Safety and Efficacy study of repeated MPA therapy for recurrent early stage endometrial cancer patients (JGOG2051)

Basic Information

Recruitment status	Recruiting
Health condition(s) or Problem(s) studied	Early stage endometrial cancer and atypical endometrial hyperplasia.
Date of first enrollment	15/01/2021
Target sample size	115
Countries of recruitment	Korea,Japan
Study type	Interventional
Intervention(s)	Medroxyprogesterone acetate (MPA)

Outcome(s)

Primary Outcome	2-year recurrence free survival rate
Secondary Outcome	Progression free survival Overall survival Complete response rate Pregnancy rate Adverse event Number of dilation and curettage Hysterectomy rate Infertility treatment rate and procedure Perinatal and pregnancy prognosis Family history of cancer

Key inclusion & exclusion criteria

Age minimum	>= 20age old
Age maximum	<= 42age 11month old
Gender	Female
Include criteria	1) Patients with atypical endometrial hyperplasia or G1 without myometrial invasion or extrauterine lesions who underwent high-dose MPA therapy for primary lesions or intrauterine recurrence.

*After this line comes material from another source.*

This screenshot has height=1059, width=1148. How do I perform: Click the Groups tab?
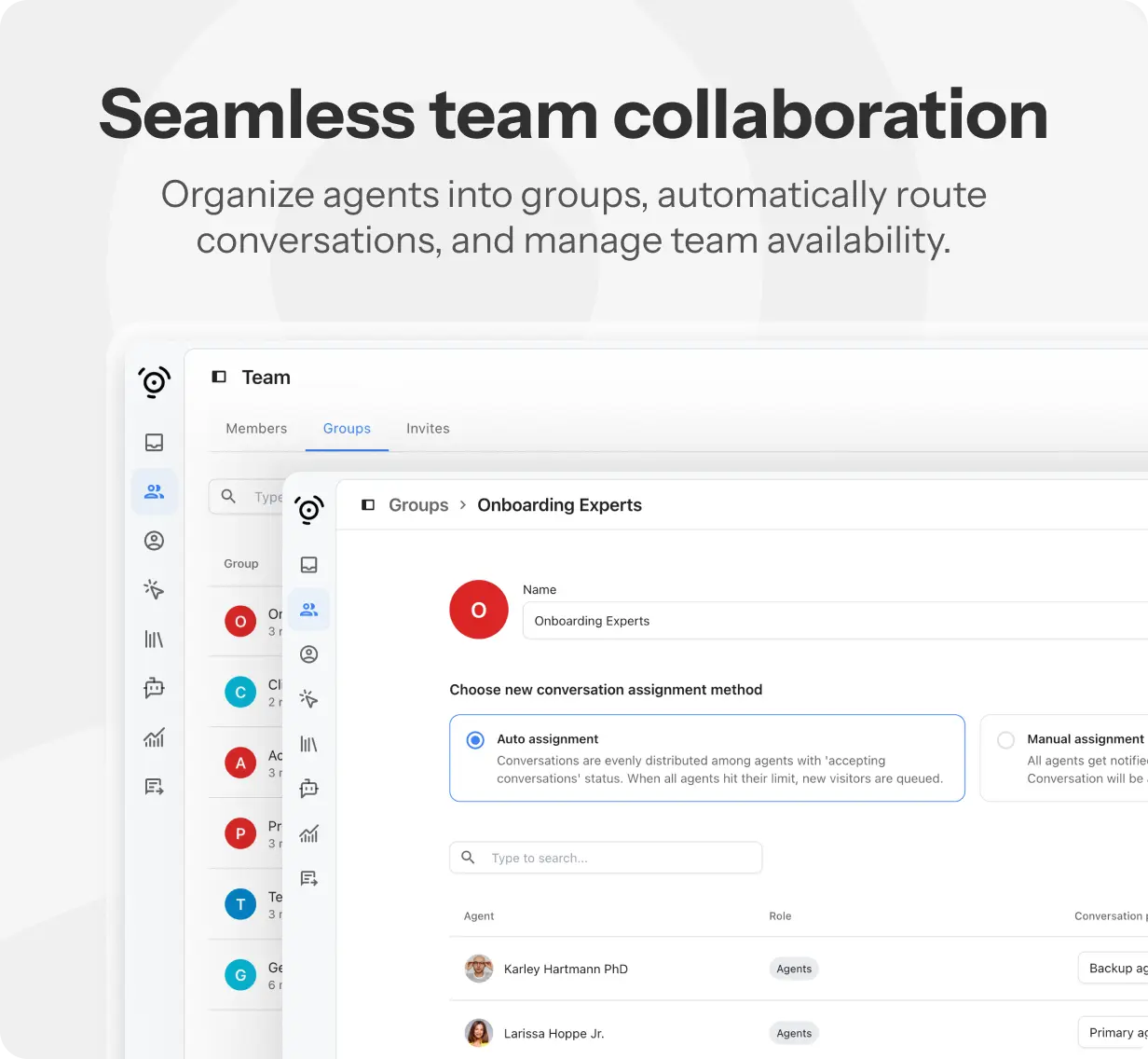[347, 429]
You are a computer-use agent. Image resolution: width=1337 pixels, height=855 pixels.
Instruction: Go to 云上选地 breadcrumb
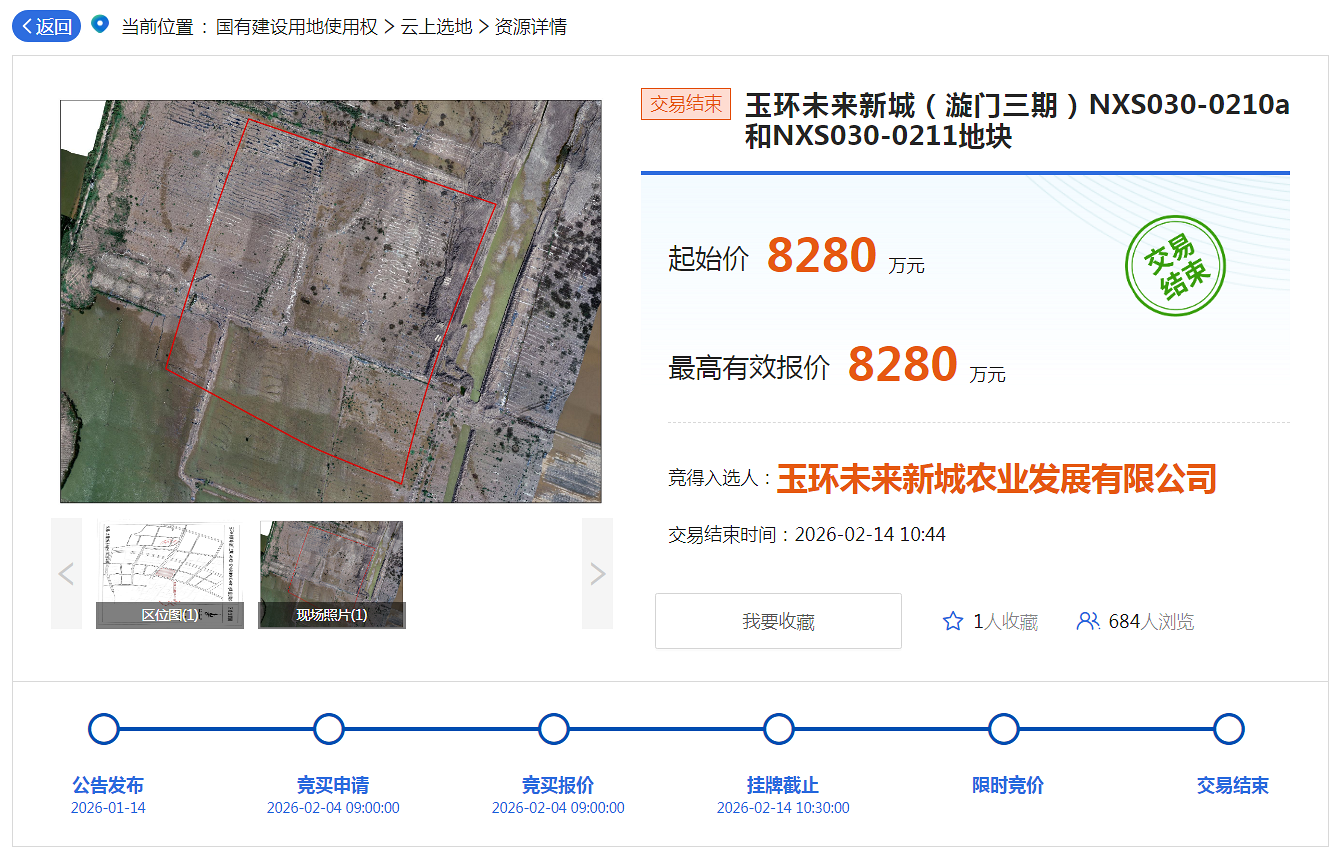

Recurrence number can be allowed up to 2 times. 2) Patients with histologically confirmed endometrial carcinoma Grade 1 or endometrial by recent dilation and curettage. 3) Patients without possible myometrial invasion, cervical stromal invasion or extrauterine lesions by pelvic MRI at relapse. 4) Patients without possible lymph node or distant metastases by CT imaging of the chest, abdomen and pelvis at relapse. 5) Age 20 to 42 years old. 6) Patients who hope to preserve fertility. 7) ECOG performance status:0-1 8) The following tests must be conducted within 14 days prior to enrollment: Neutrophils count more than or equal to 1,000/mm3 Hemoglobin more than or equal to 9.0g/dL Platelet count more than or equal to 10.0x10000/mm3 AST(GOT), ALT(GPT) less than or equal to 100 U/L Serum total bilirubin less than or equal to 2.2mg/dL Serum creatine less than or equal to 1.5mg/dL D-dimer less than or equal to 1.0ug/mL 9) Signed informed consent obtained prior to initiation of study-specific procedures and treatment as confirmation of the patient's awareness and willingness to comply with the study requirements.
Exclude criteria	1) Patients without recurrent intrauterine lesions histologically diagnosed endometrial carcinoma Grade 1 or atypical hyperplasia. 2) Recurrent number more than or equal to 3 (*) 3) Patients who have been registered to this trial. 4) Patients without pathologically disappeared intrauterine lesions at previous treatment. Pathological disappearance is defined as disappearance of endometrial hyperplasia. 5) Patients whose myometrium cannot be diagnosed correctly due to uterine disease (such as endometriosis or leiomyoma)by pelvic MRI 6) Patients with a history or evidence of thrombosis 7) BMI more than or equal to 45kg/m2 8) Patients with a history of hypersensitivity to luteinizing hormone. 9) Patients with heart disease (such as valvular heart disease, atrial fibrillation, endocarditis, severe heart failure 10) Peripheral neuropathy (motor and/or sensory) of Grade 2 or greater (CTCAE v 5.0). 11) Patients with active double/multiple cancer, or double cancer patients with disease free interval of less than 5 years (lesions equivalent to carcinoma in situ is excluded as active double cancer). 12) Patients with a history of chemotherapy or radiotherapy. 13) Patients with severe hepatic dysfunction. 14) Patients with hypercalcemia. 15) Patients with poorly controlled diabetes and/or hypertension. 16) Patients who cannot undergo MRI and CT. 17) Patients who cannot stop other hormone therapy 18) Patients who is judged inappropriate to participate in this study by the principle investigator. * If complete response rate of 2-time recurrent patients is clearly poor, the registration of 2-time recurrent patients will be discontinued.